**Your objective:** The answer must be one number: how many lines in the records below contain the word "options".

**Dataset records:**
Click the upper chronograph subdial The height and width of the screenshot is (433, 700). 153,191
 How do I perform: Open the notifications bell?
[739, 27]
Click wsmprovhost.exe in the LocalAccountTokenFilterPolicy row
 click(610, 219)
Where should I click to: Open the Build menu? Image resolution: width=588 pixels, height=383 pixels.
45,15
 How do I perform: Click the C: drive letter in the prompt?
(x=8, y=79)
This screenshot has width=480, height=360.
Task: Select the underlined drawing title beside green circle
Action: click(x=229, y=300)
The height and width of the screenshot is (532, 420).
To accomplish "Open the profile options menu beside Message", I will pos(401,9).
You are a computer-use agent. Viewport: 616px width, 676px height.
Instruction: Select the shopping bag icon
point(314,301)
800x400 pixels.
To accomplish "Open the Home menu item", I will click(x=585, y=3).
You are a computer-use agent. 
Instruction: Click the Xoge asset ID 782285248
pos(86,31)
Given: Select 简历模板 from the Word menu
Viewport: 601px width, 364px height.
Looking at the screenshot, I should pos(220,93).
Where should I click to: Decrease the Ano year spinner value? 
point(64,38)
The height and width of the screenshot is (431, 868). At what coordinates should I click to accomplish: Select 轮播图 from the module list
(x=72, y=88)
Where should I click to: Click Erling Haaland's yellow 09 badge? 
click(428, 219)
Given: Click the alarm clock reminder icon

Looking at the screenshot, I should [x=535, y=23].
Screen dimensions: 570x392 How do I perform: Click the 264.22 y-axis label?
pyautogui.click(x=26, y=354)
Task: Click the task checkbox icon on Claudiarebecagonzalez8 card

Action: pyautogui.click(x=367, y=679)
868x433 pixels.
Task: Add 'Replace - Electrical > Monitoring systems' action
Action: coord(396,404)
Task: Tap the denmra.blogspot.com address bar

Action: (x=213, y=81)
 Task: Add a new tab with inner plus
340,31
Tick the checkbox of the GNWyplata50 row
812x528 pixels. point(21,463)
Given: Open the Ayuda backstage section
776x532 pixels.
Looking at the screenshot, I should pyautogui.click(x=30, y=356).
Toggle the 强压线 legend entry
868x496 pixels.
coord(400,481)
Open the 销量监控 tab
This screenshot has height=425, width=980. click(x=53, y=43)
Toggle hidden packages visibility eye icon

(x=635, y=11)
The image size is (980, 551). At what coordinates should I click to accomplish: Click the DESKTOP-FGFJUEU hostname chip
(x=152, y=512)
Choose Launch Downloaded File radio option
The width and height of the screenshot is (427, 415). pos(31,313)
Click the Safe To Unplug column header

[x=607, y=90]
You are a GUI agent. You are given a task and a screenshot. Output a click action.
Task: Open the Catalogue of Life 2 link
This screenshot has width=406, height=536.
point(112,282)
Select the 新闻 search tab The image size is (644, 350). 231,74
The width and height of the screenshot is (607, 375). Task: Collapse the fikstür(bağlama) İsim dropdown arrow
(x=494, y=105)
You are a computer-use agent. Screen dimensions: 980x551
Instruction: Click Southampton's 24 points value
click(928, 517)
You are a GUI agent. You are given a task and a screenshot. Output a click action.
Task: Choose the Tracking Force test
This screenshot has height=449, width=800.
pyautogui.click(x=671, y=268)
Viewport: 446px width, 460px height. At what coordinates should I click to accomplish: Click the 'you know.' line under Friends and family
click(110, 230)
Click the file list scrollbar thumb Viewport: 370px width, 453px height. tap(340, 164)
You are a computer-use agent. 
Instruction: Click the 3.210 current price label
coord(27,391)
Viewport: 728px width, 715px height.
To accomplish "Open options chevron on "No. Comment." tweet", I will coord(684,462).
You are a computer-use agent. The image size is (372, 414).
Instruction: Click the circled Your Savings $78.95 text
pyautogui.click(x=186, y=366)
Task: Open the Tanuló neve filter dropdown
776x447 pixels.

**Solved problem:** 2